Q.赤い炎と青い炎。どうして温度で色が変わるの?

A.燃える事のできる対象物(燃料)の温度が上昇していくと、次第に周囲の酸素と反応して熱や光を発するようになります。これを「燃焼(熱の出る酸化反応の事)」と言い、その時に出るのが火あるいは炎です。燃焼は熱をきっかけにして対象物を酸化させ、より安定化した物質へと変化させる反応です。しかし物質を安定化させるには余分なエネルギーを外へ排出しなければならず、それが熱や光になるのです。つまりエネルギーがあるほど激しく燃焼し、外に発する熱や光も多くなります。

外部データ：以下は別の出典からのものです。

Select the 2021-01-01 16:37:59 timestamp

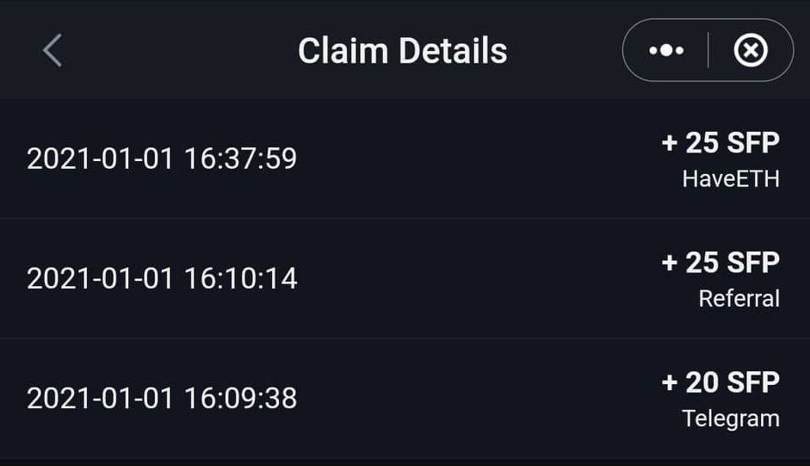(162, 158)
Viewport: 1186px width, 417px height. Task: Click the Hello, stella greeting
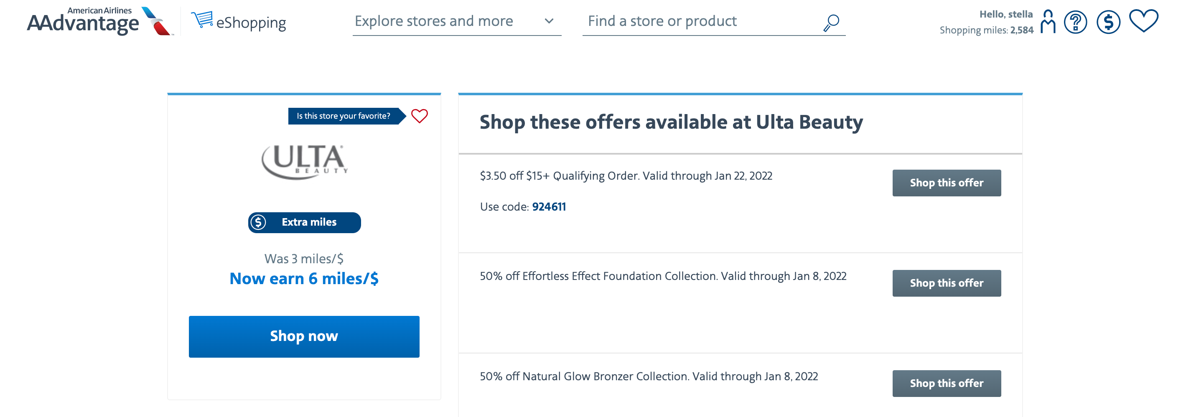pos(1006,14)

例えば木が燃える場合を考えてみますが、木を熱していくとまず木に含まれている水分が蒸発し、それと共に木に含まれていた成分がガス(メタンなど燃えやすいガスが発生するため)として発生します。それと木に含まれる炭素が燃料となり、それらが酸素と結合する事で燃焼、余分なエネルギーが熱や光となって外へ排出されます。つまり木の周囲にある酸素の量、木に含まれている燃料となる成分、そして単純に燃料となる木の量によって「燃えやすさ」は大きく変わります。しかし燃焼する際に木の周囲や内部へ酸素を送り込む事ができる場合は別として、通常木が燃焼する際には燃料の量に比べて酸素の供給が十分でない場合が殆どです。酸素の供給が不十分な場合、例え燃料があっても燃焼が十分に行われず、いわゆる「不完全燃焼」の状態になります。不完全燃焼になると炭素の微粒子である「スス(煤)」ができ、実はこれが熱せられる事で「明るい赤色」を発しているのです。ちなみに不完全燃焼では「二酸化炭素」ではなく「一酸化炭素」が発生します。

一方、キッチン等にあるガスコンロでは燃料となるのはメタンやプロパンなどの気体です。それらのような燃えやすいガスも不完全燃焼の状態では同じように赤い炎になりますが、ガスコンロでは効率良く熱を発する事ができるよう、燃料の量に応じた酸素の量を供給する機能が備わっています。そのバランスが整っている事で完全に近い状態で燃焼させる事ができ、炎の色は赤ではなく青になります。尚、この青色も「燃焼した際に発生した不純物が熱せられる事で発する色」です。確かに効率良く燃焼していて温度も高いのですが、温度が高いから青色なのではありません。宇宙に輝く星が温度によって色が変わる(赤→橙→黄→白→青の順で温度が高い)のとは別の話です。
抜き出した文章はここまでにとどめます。